(CNN) — Elon Musk defended Dilbert creator Scott Adams after hundreds of newspapers stopped printing the comic strip because of Adams' recent racist comments.
Last week, Adams called Black Americans a "hate group" and suggested that White people should "get the hell away" from them. Adams effectively encouraged segregation in a shocking rant on his YouTube channel. His comments came in response to a poll from the conservative firm Rasmussen Reports that said 53 percent of Black Americans agreed with the statement, "It's OK to be White."
In response to a tweet about the controversy, Twitter owner Musk said Sunday that the "media is racist." He didn't criticize Adams' comments, and Musk said without evidence that for a "very long time, US media was racist against non-white people, now they're racist against whites & Asians."
"Same thing happened with elite colleges & high schools in America," Musk wrote. "Maybe they can try not being racist."
Musk later agreed with a tweet saying Adams' comments "weren't good" but had an "element of truth" to them. He also accused the media of giving Black victims of police violence disproportionate coverage over White victims of police violence. Black people are more likely to die from police use of force than White people, according to multiple studies.
Hate speech on Twitter
The Twitter CEO's comments come amid an influx of hate speech on his platform. The Center for Countering Digital Hate and the Anti-Defamation League both said in recent reports that the volume of hate speech on Twitter has grown dramatically under Musk's stewardship.
Specifically, the Center for Countering Digital Hate said that daily use of the n-word under Musk is triple the 2022 average and the use of slurs against gay men and trans persons are up 58 percent and 62 percent, respectively.
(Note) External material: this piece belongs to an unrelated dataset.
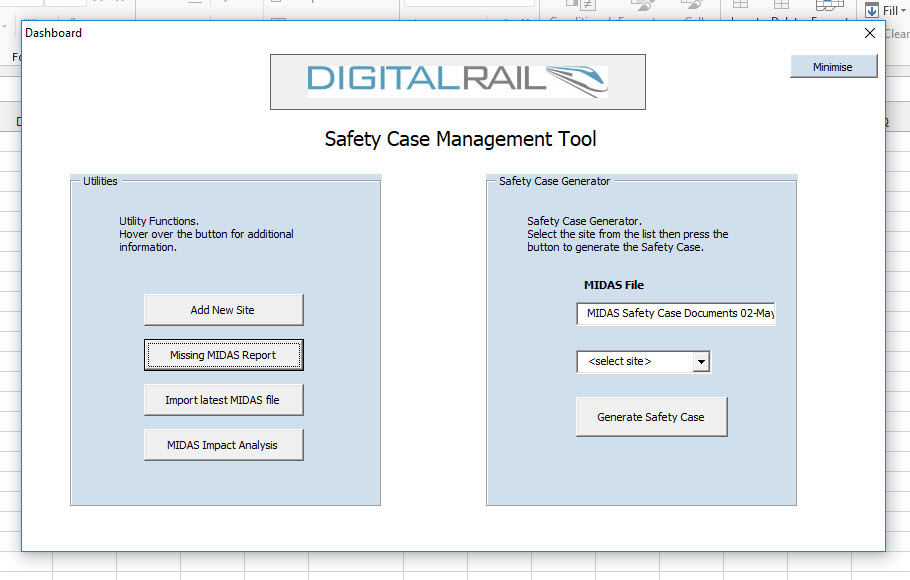
Task: Click the Digital Rail logo image
Action: tap(457, 81)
The Anti-Defamation League said in a separate report that its data shows "both an increase in antisemitic content on the platform and a decrease in the moderation of antisemitic posts."
Adams said on his YouTube show last week that "If nearly half of all Blacks are not OK with White people — according to this poll, not according to me, according to this poll — that's a hate group."
"I don't want to have anything to do with them," Adams added. "And I would say, based on the current way things are going, the best advice I would give to White people is to get the hell away from Black people, just get the f**k away ... because there is no fixing this."
Adams has since said on Twitter that he was only "advising people to avoid hate" and suggested that the cancellation of his cartoon signals that free speech in America is under assault.
The newspapers that have cut the comic strip have been clear with readers.
"Scott Adams, creator of the Dilbert comic strip, went on a racist rant this week ... and we will no longer carry his comic strip in The Plain Dealer," wrote Chris Quinn, editor of the paper. "This is not a difficult decision."
"We are not a home for those who espouse racism," Quinn added. "We certainly do not want to provide them with financial support."
The USA Today Network, which operates hundreds of newspapers, and the Washington Post, also stopped running Dilbert.
— CNN's Oliver Darcy contributed to this report.